12th November 2020
New algorithm provides 50 times faster deep learning
Using algorithms derived from neuroscience, AI research company Numenta has achieved a dramatic performance improvement in deep learning networks, without any loss in accuracy. Their breakthrough is also vastly more energy efficient.
Today's deep learning networks have accomplished a great deal but are running into fundamental limitations – including their need for enormous compute power. A large, complex model can cost millions of dollars to train and to run, and the power required is growing at an exponential rate. New algorithms are essential to break through this performance bottleneck.
California-based Numenta this week announced a major breakthrough, based on a principle of the brain called sparsity. Researchers at the company developed a new algorithm by comparing "sparse" and "dense" networks (illustrated above) for a speech recognition task, using the Google Speech Commands (GSC) dataset. The team ran their programs through field-programmable gate arrays (FPGAs), a type of integrated circuit designed to be configured by a customer or designer after manufacturing, supplied by Xilinx.

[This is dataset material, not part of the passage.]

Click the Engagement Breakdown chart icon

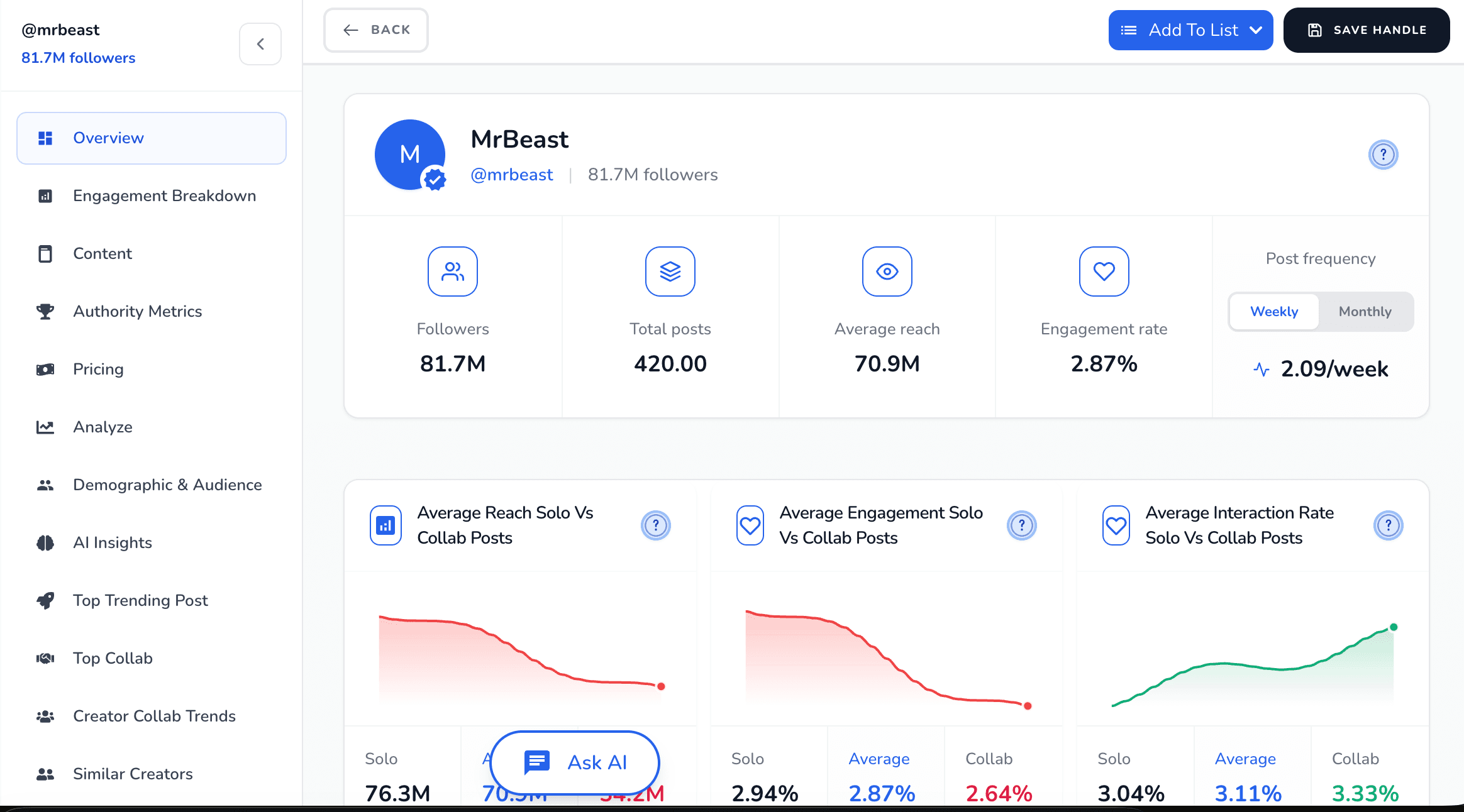coord(45,195)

Based on the metric of words processed per second, the sparse networks yielded more than 50 times the acceleration over dense networks on a Xilinx Alveo circuit board. In addition, Numenta demonstrated their network running on a Xilinx Zynq – a smaller chip where dense networks are too large to run – enabling a new set of applications that rely on low-cost, low-power solutions. As a result, when measured by words per second per watt, Numenta has shown a 2600% saving in energy efficiency.

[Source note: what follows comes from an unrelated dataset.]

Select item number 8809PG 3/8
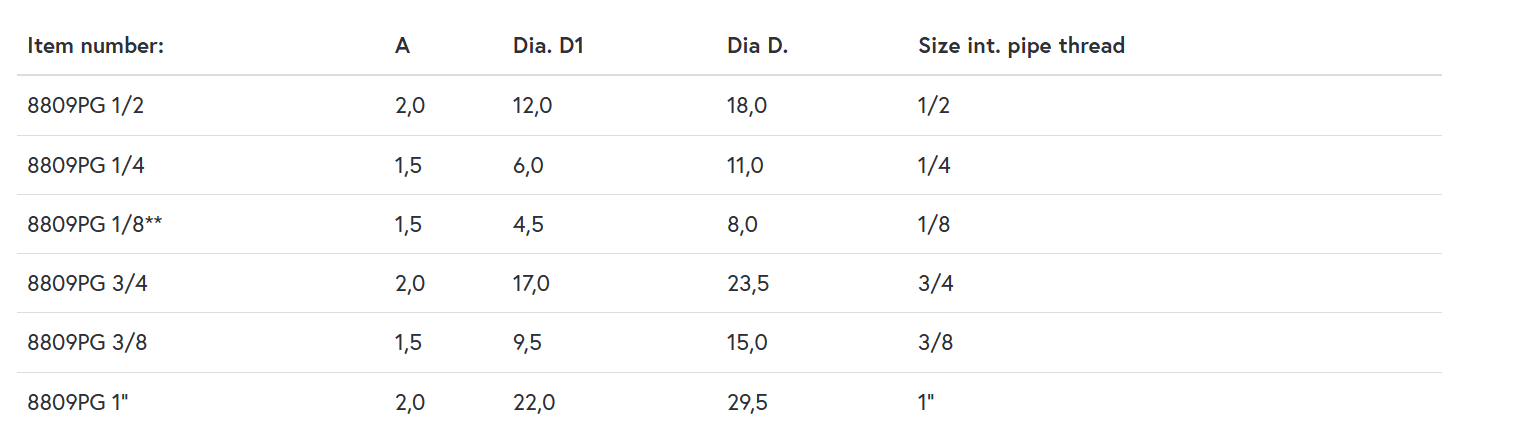This screenshot has height=430, width=1520. coord(86,343)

This proof-of-concept demonstration validates that sparsity can achieve substantial acceleration and power efficiencies for a variety of deep learning platforms and network configurations, while maintaining competitive accuracy. It provides an exponential improvement in terms of larger and more complex networks using the same resources.
"New algorithmic-hardware approaches are required to advance machine intelligence," explains Priyadarshini Panda, Assistant Professor at Yale University in Electrical Engineering. "The brain offers the best guide for achieving these advances in the future. The results announced by Numenta demonstrate great promise by applying its cortical theory to achieve significant performance improvements."

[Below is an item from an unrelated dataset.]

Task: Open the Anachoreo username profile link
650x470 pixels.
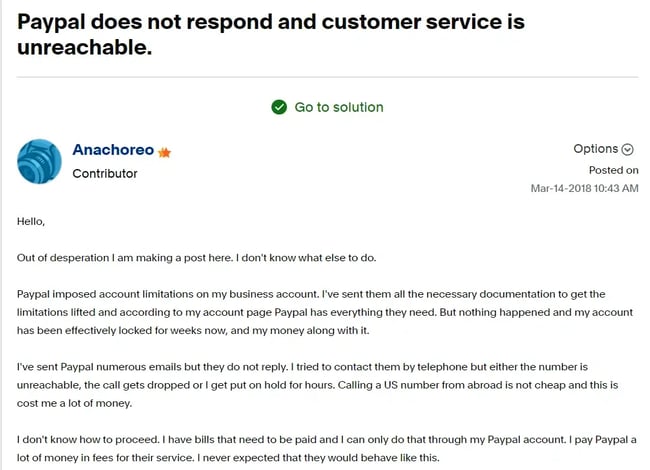Action: click(x=113, y=150)
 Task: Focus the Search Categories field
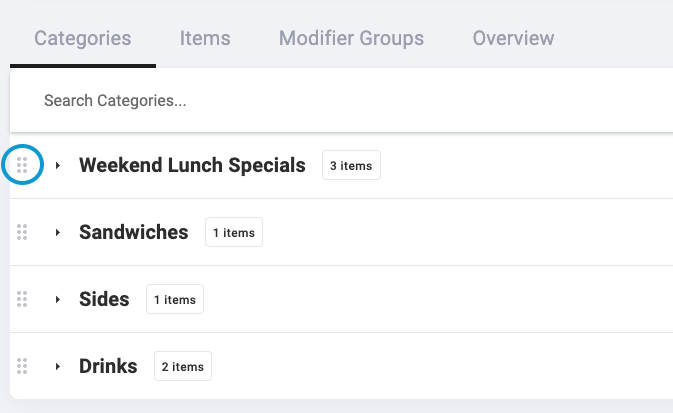[341, 100]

In recent years, the team at Numenta has put forward a novel idea to explain the workings of the neocortex – a six-layered and dominant brain region involved in higher-order functions such as sensory perception, cognition, motor commands, spatial reasoning and language. A new book, to be published in March 2021, explores their concept in more detail. The Thousand Brains Theory of Intelligence proposes that, rather than learning one big model of an object or concept, the brain creates many different models of each object. Each model is built using different inputs, whether from slightly different parts of a sensor (such as different fingers on your hand), or from different sensors altogether (eyes vs. skin). The models "vote" together to reach a consensus on what they are sensing, and the consensus vote is what we perceive. In other words, it is almost like your brain is actually thousands of brains working simultaneously and in parallel. This is shown in the diagram below with complete models of objects already existing at each level of hierarchy for the cortex, which can be enhanced by long-range connections between columns. A paper from Numenta ranked as one of the most downloaded on BioRxiv in 2018. Numenta applied this theory to develop their new sparsity-based algorithm.
"Sparsity is foundational to how the brain works and offers the key to unlocking tremendous performance improvements in machine learning today," said Subutai Ahmad, Numenta's VP of Research and Engineering. "Going forward, Numenta's neuroscience research has generated a roadmap for building machine intelligence which will yield equally exciting improvements in robustness, continual learning, unsupervised learning and sensorimotor integration."
"We now see a clear roadmap to apply these concepts to building efficient, intelligent machines," the team explains in a white paper. "We propose a starting point of using sparsity to dramatically improve the performance of deep learning networks. As we continue to implement more and more of the Thousand Brains Theory in algorithms, we are confident that we are finally on the path to machine intelligence."